When the League introduced its “Be a GoalDigger” brand campaign in 2023, its first big marketing effort since being acquired by Match Group in 2022, some had visceral reactions.
“Whoever is behind this truly thought they were like, hitting Gen -Z, being super edgy and cool,” said the TikTok user who reported getting the “ick” from its campaign. “In reality, it is the most millennial, cringy thing that makes you want to actually convulse.”
The app has “never been afraid of speaking up or speaking out about the kind of people that The League attracts,” said Lisa Kraynak, senior vice president of marketing for the League, in a statement. In addition to its ad mentioning ovulation, others read: “Find Your Goal Mate” and “Date Someone With Big Goal Energy.”
“We know that we aren’t for everyone, and that is a core part of our value proposition,” Kraynak added, noting that a number of people responded well to it.
Unlike apps such as Tinder and Bumble, the League requires profile approval to join. On the app, users get three to five prospects a day unless they upgrade to become a paying member, which runs $99 a week or $399 for a three-month subscription. Once a match is made in the app, users have 14 days to initiate a conversation before the matches expire.
These components, as well as features such as a “flakiness score” indicating which users have a habit of matching but not chatting, are why Kraynak said the League is “designed to combat the dissatisfaction with apps today .”
Tinder has leaned away from the celebration of singledom that it embraced in a 2018 brand campaign that called single “a terrible thing to waste.” While the app has long been associated with hookups, the company has more recently emphasised the various relationships that can result from its app. Its marketing now romanticizes “a toothbrush at their place” and “comfortable silences,” all while it seeks to upsell users.

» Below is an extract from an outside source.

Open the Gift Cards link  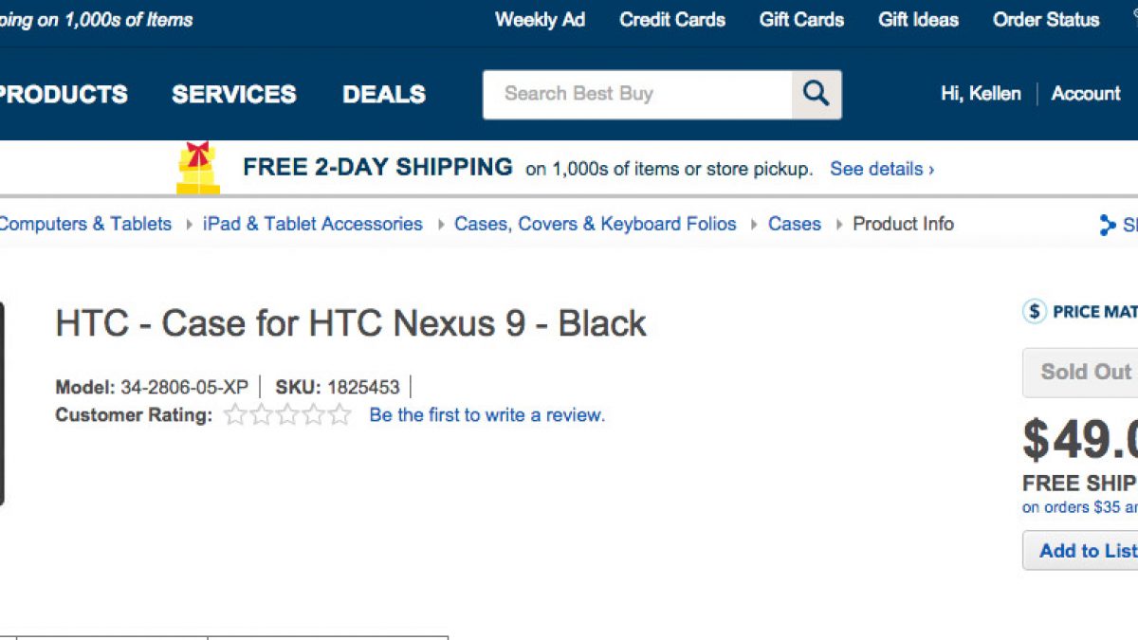(801, 19)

“It was about shedding a perception that was too narrow and not accurate,” said Melissa Hobley, chief marketing officer at Tinder.
Hinge, the Match Group brand that has long positioned itself as an app for finding relationships rather than hookups, continues to iterate on its “Designed to Be Deleted” campaign launched in 2019. The company has refreshed the campaign every year since then with the same tagline.

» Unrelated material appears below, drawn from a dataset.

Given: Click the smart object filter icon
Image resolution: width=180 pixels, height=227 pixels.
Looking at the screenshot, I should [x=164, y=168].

On social media, some dissatisfied users say they have deleted the app—not because they found love but because the app didn’t work for them. Hinge said every feature is designed to help daters be intentional and that it is looking for ways to address dating burnout.
Chief Marketing Officer Jackie Jantos said Hinge is the fastest-growing major dating app.

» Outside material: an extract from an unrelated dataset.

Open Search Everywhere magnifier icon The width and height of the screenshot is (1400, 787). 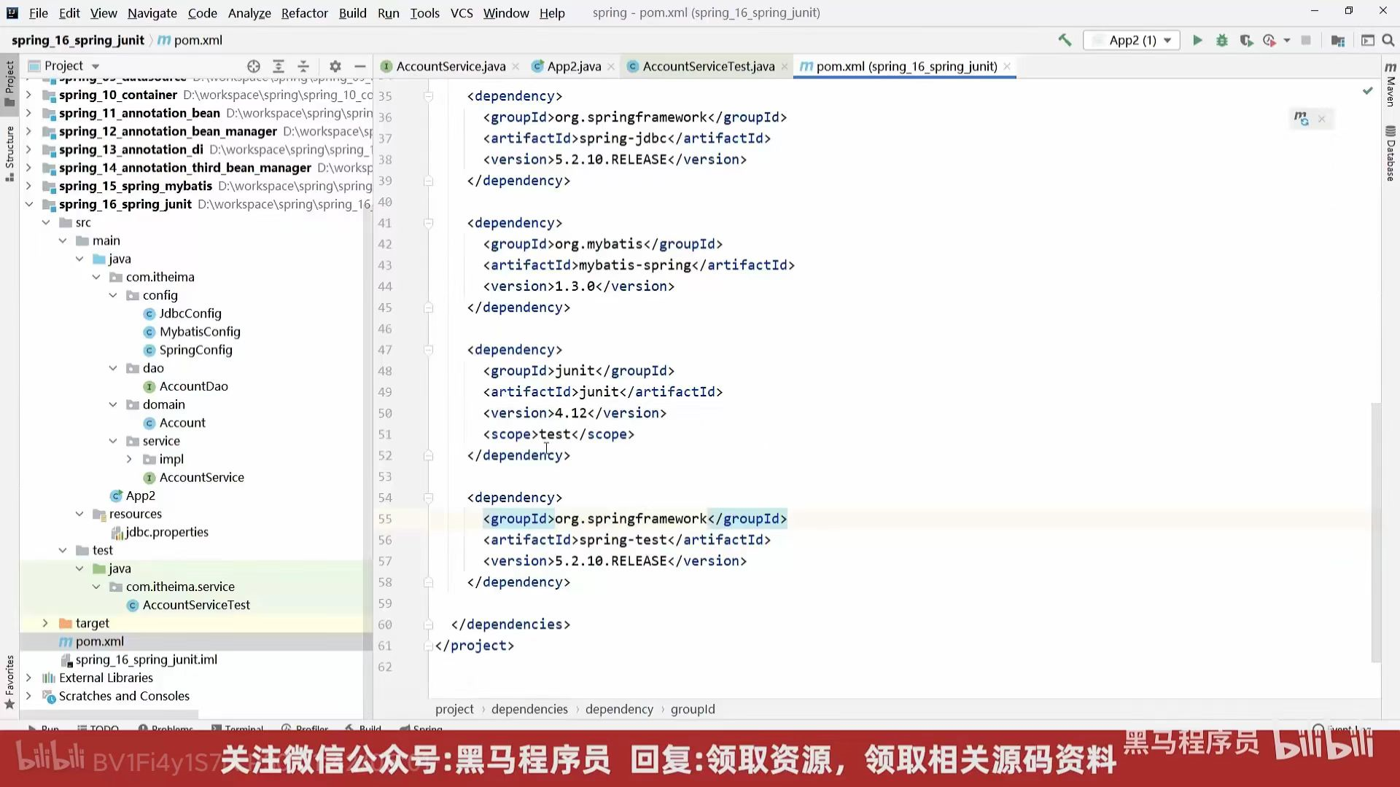tap(1388, 41)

“‘Designed to Be Deleted,’ as an idea and a marketing program, continues to help us build our base of users,” Jantos said.
Match Group said Hinge’s direct revenue grew 50% in the first quarter of the year as paying members increased 31% and revenue per payer rose 14%. It offers two types of subscriptions, Hinge+ and HingeX, which start at $14.99 and $24.99, respectively, a week.
More recently, the company partnered with a social-media brand that interviews couples on the street, to circulate their love stories that involve Hinge.
“We know that our best growth comes from organic success stories of people meeting on Hinge,” added Jantos.